▸ **Exercise materials**:
Content starts
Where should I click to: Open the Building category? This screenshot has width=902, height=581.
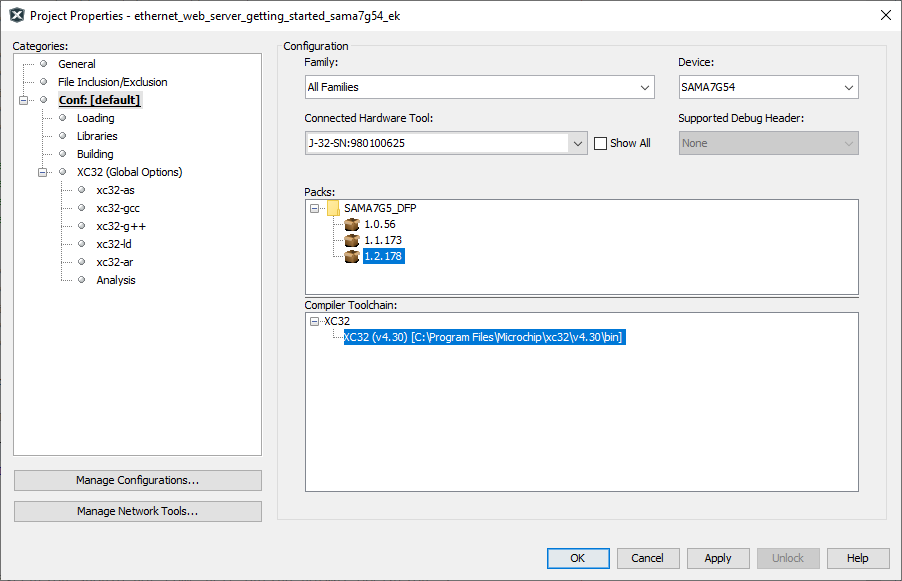(95, 154)
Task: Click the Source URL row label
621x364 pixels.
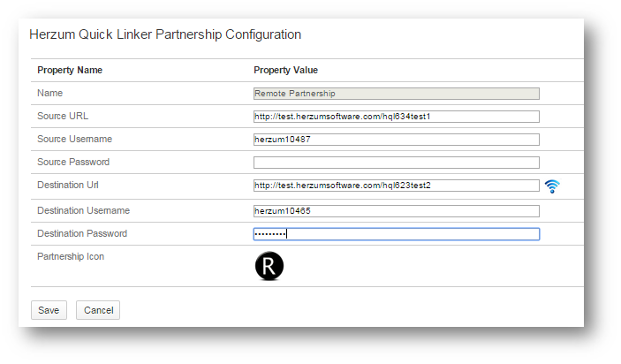Action: click(63, 117)
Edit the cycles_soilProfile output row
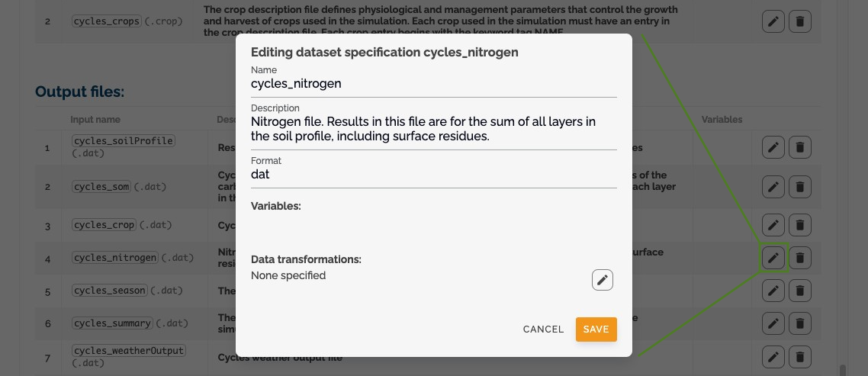The width and height of the screenshot is (868, 376). point(773,147)
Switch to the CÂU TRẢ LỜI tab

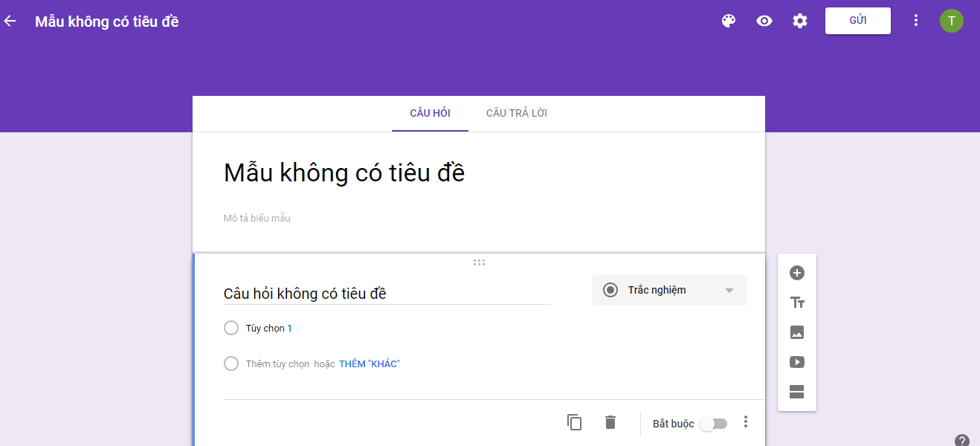coord(517,113)
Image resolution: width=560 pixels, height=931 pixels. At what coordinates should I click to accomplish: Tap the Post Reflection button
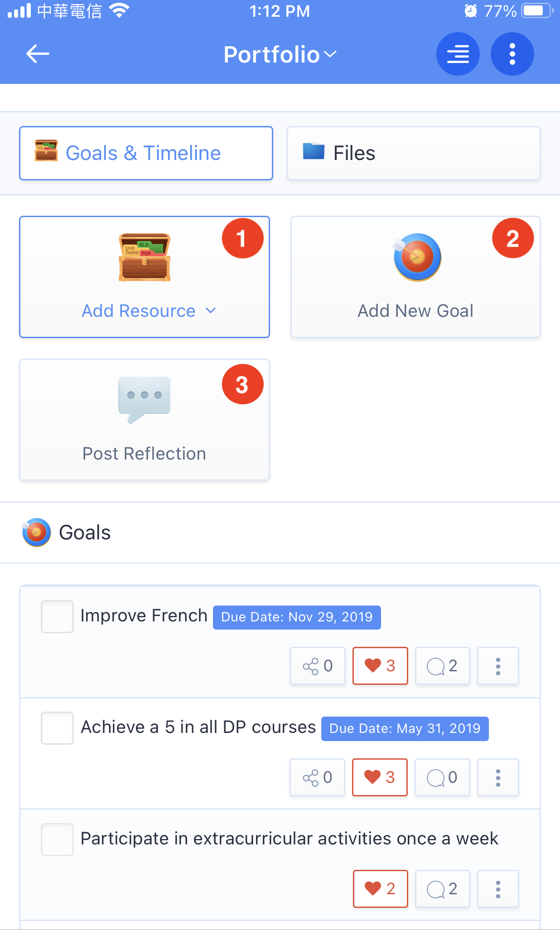click(145, 420)
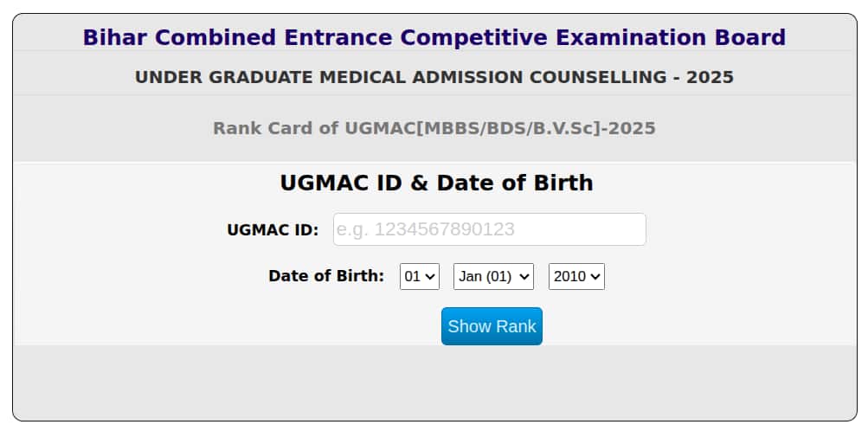This screenshot has width=868, height=431.
Task: Click the Rank Card of UGMAC subtitle
Action: (x=434, y=128)
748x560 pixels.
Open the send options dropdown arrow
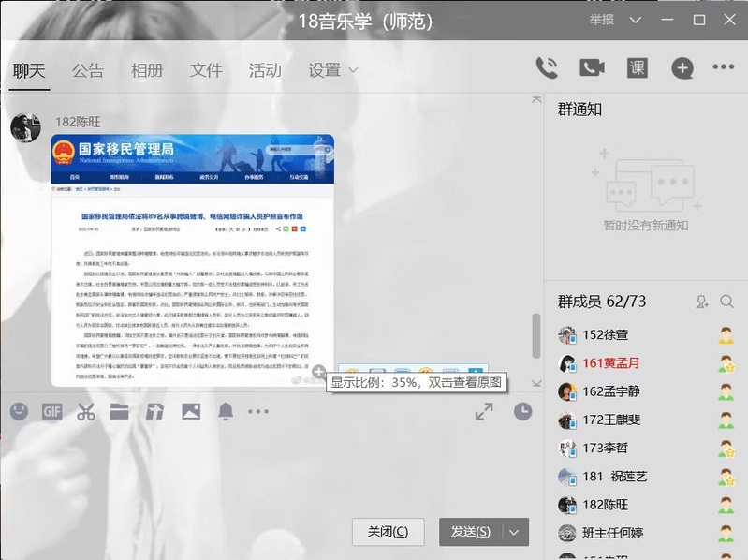tap(514, 532)
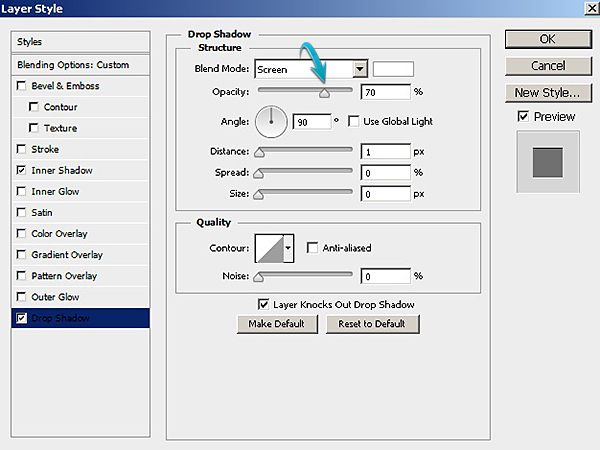
Task: Click the Angle dial control
Action: (271, 122)
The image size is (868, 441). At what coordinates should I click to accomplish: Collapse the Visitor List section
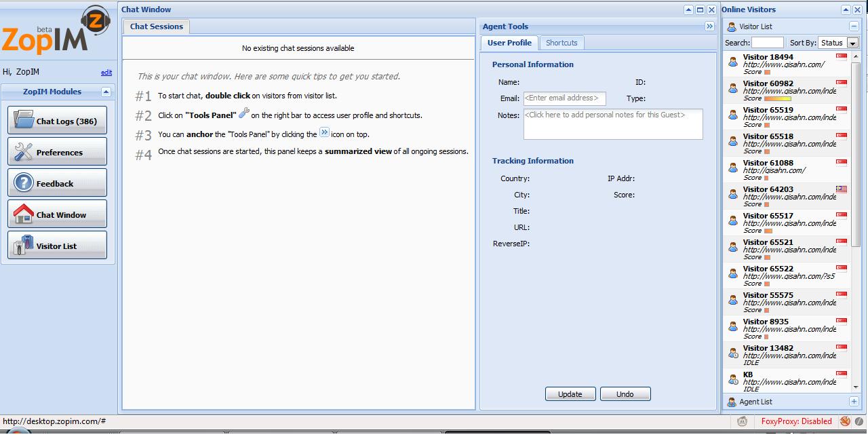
Content ends
▸ **Your goal**: A faithful, complete copy of the records above is required, one that contains no pictures.

▸ **Expected answer**:
Where should I click to: Open the Building category? This screenshot has width=902, height=581.
(95, 154)
Task: Click the Source URL row label
621x364 pixels.
Action: click(63, 117)
Edit the cycles_soilProfile output row
The width and height of the screenshot is (868, 376). point(773,147)
Switch to the CÂU TRẢ LỜI tab

coord(517,113)
Image resolution: width=560 pixels, height=931 pixels. At what coordinates should I click to accomplish: Tap the Post Reflection button
click(145, 420)
This screenshot has width=868, height=431.
Task: Click the Rank Card of UGMAC subtitle
Action: (x=434, y=128)
748x560 pixels.
Open the send options dropdown arrow
tap(514, 532)
Task: Click the Angle dial control
Action: (271, 122)
The image size is (868, 441). At what coordinates should I click to accomplish: Collapse the Visitor List section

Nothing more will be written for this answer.